(Beginning of Provided records)
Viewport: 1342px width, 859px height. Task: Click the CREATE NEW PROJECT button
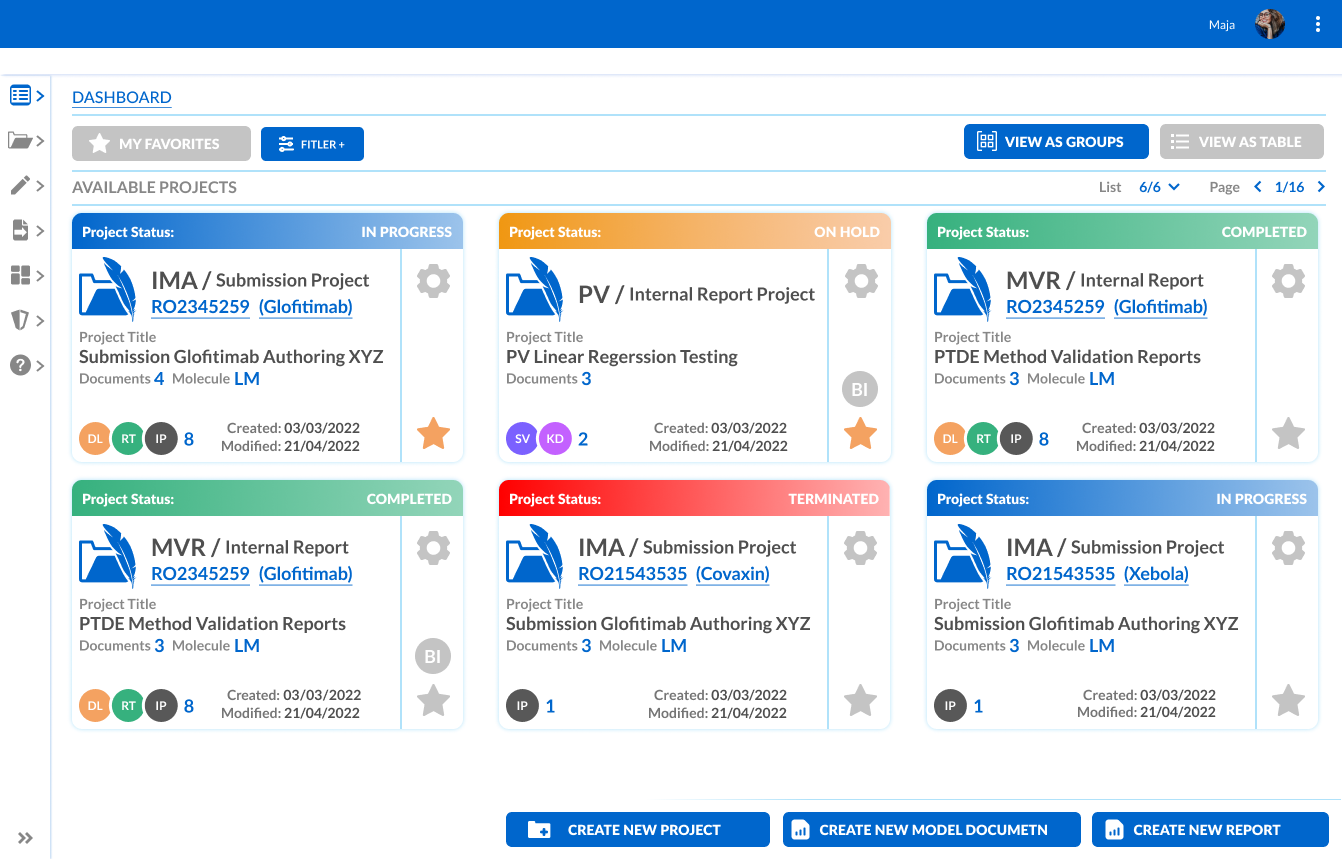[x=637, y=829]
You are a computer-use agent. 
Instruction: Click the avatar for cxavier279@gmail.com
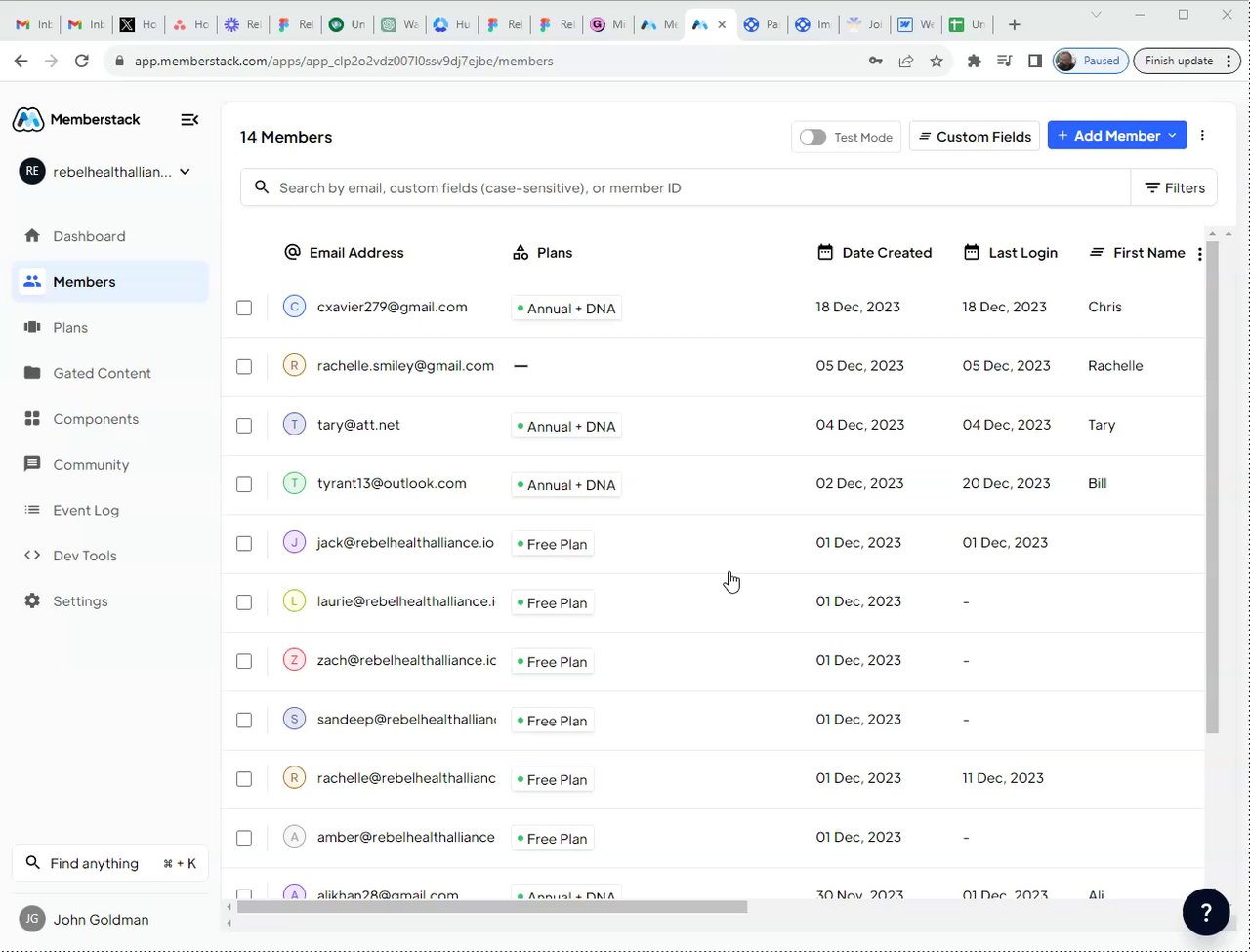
(End of Provided records)
(Beginning of Provided records)
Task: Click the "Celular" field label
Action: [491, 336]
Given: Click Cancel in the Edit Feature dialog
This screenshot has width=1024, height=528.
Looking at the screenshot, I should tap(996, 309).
(End of Provided records)
(Beginning of Provided records)
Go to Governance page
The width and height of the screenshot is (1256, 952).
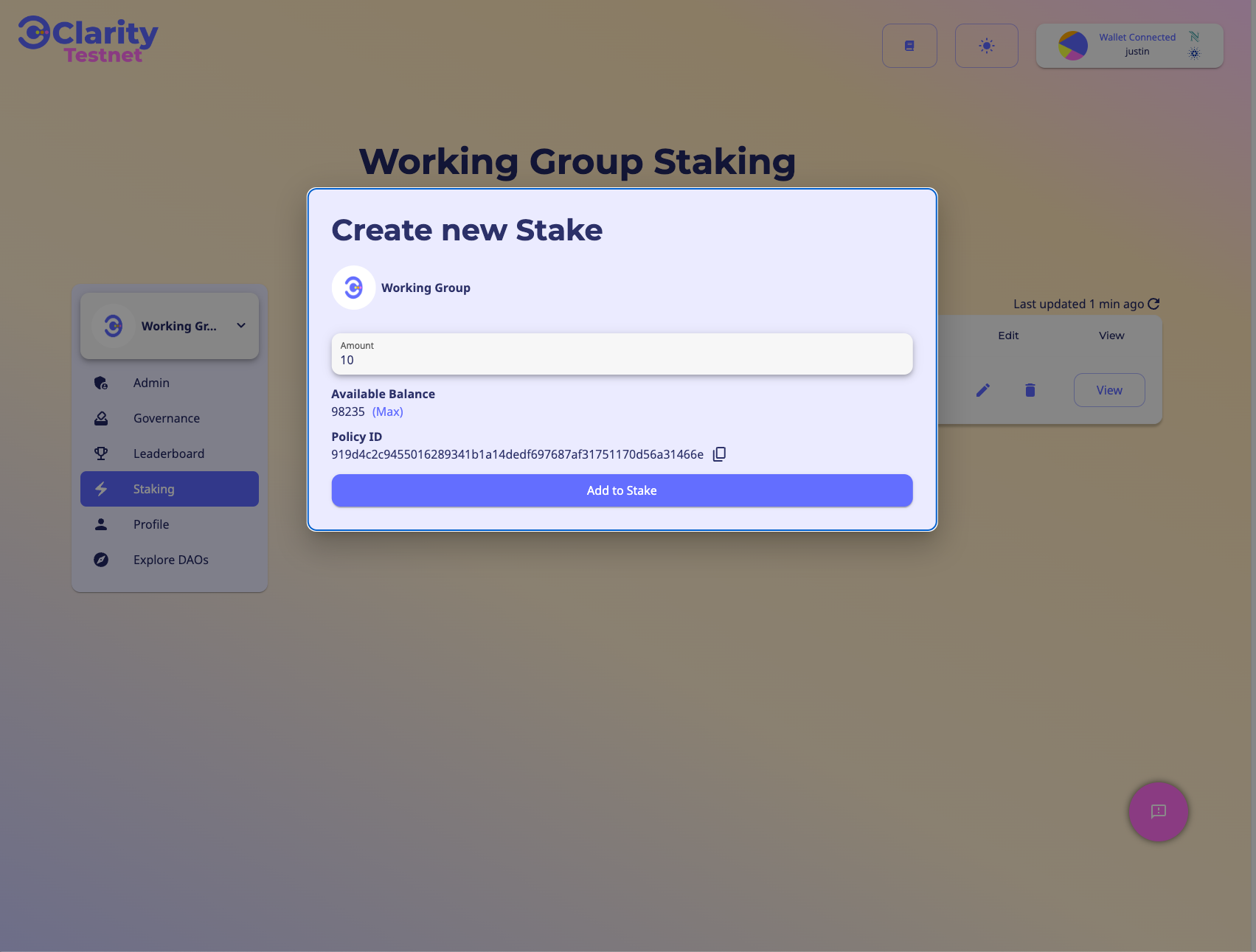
(End of Provided records)
> Prompt:
What you write out is the stretch of entries from the line containing "Viewport: 1342px width, 859px" to the line containing "Instruction: Click the", word for word, with both end lines and no pictures.

> Expected answer:
Viewport: 1342px width, 859px height. Task: Click the CREATE NEW PROJECT button
[x=637, y=829]
You are a computer-use agent. 
Instruction: Click the avatar for cxavier279@gmail.com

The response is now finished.